Local artist Mike Gould crafts delicate and mesmerizing displays using lasers. As he declares in his artistic statement, “I try to raise light to its purest level, illuminating our world in novel ways to inspire and awe the beholder. And what better way to condense the perfection of light than by using lasers?”
Four decades of light shows
Gould is a life-long Ann Arborite who began producing visual spectacles in the late 60’s with his Illuminatus Lightshow, including stints at the notorious and short-lived People’s Ballroom. In those days, his gear included multiple overhead and slide projectors, mixing boards, and enough ancillary equipment to fill a van. When he discovered gas-powered lasers in the early 70s, the connection was immediate. “Lasers are very pure in color, they’re very straight, they mind their own business until you get in there and dick with them and then they can do amazing things. I love the pretty colors and it’s all an outgrowth of my work in lightshows. This is so much brighter, more compact, more high-tech, and you can still build it yourself.”

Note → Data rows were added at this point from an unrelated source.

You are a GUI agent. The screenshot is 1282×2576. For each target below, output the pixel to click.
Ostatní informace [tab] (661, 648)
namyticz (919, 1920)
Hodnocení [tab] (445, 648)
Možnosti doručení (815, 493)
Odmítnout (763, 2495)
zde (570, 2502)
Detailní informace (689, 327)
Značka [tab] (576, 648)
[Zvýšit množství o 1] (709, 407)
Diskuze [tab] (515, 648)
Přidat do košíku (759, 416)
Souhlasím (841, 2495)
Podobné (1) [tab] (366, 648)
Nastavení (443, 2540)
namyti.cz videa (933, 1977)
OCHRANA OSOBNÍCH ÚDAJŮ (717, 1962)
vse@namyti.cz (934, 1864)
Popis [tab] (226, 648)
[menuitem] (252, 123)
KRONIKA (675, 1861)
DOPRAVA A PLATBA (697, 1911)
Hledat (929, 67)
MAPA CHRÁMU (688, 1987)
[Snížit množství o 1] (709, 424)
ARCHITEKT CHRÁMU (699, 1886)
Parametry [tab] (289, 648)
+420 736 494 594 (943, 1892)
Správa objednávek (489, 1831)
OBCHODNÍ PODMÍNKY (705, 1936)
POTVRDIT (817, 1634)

In the forty-odd years since Gould started working with lasers, the lights have shrunk down to small, inexpensive diodes, allowing him to mount them in a variety of different housings, connect them to motors to make them move more intricately and control them from a laptop. The appearance of his laser creations often is a wavy interaction of lines wrapping and warping around themselves. It’s called “Laser Lumia” and is demonstrated in his exhibitions for Fool Moon, DElectricity, and Grand Rapids’ ArtPrize. “It’s this wispy abstract stuff that happens when you fire coherent light, which is very pure and straight…through defractive media—melted glass or plastic or something. That causes the laser beam to interfere with itself, making interference patterns. The point of all of that is that it is dirt-cheap to do.”
At his home workshop, lasers in various states of completion are housed in lengths of PVC sewer pipe and vintage canister vacuum cleaners. For a family-friendly presentation called “L Is For Lasers,” he hangs metal lunchboxes from the ceiling, projecting laser images around the room. At a show at Midland’s Dow Museum, he overheard one youngster exclaim, “I want to live here!” The same project at Ann Arbor’s Hands-On Museum drove another child from the room screaming. “Between those two extremes, most kids pretty much dig it,” admits Gould.
Pint-size critics notwithstanding, most of us enjoy staring at the waving lights. What primal nerve do lasers tease? Are we just cats with thumbs? Gould thinks, “It’s like looking into a fire. You can just chill out. It is a random process, but carefully designed to fit within a certain framework.”
Gould is currently working on a piece for the upcoming Saline Celtic Festival which incorporates music and representative laser imagery in a narrative program. He’s also planning an exhibit for a new museum in Wisconsin this fall. He has lists of projects he’d like to tackle, such as working with a dance troupe and lighting up an entire side of Tower Plaza. “I’ve only been doing this on a big scale for five years, and I keep thinking I’m only scratching the surface. There’s so much more I can do with this.”
He also has concepts for smaller applications. “I have a design for laser sconces. It would hang on the wall, or better yet, in the corner, and light up the ceiling. I’ve also got an idea for a little nightlight thing built into a soup can, called “Cream of Laser Soup.” Laser art in the home? I want to live there!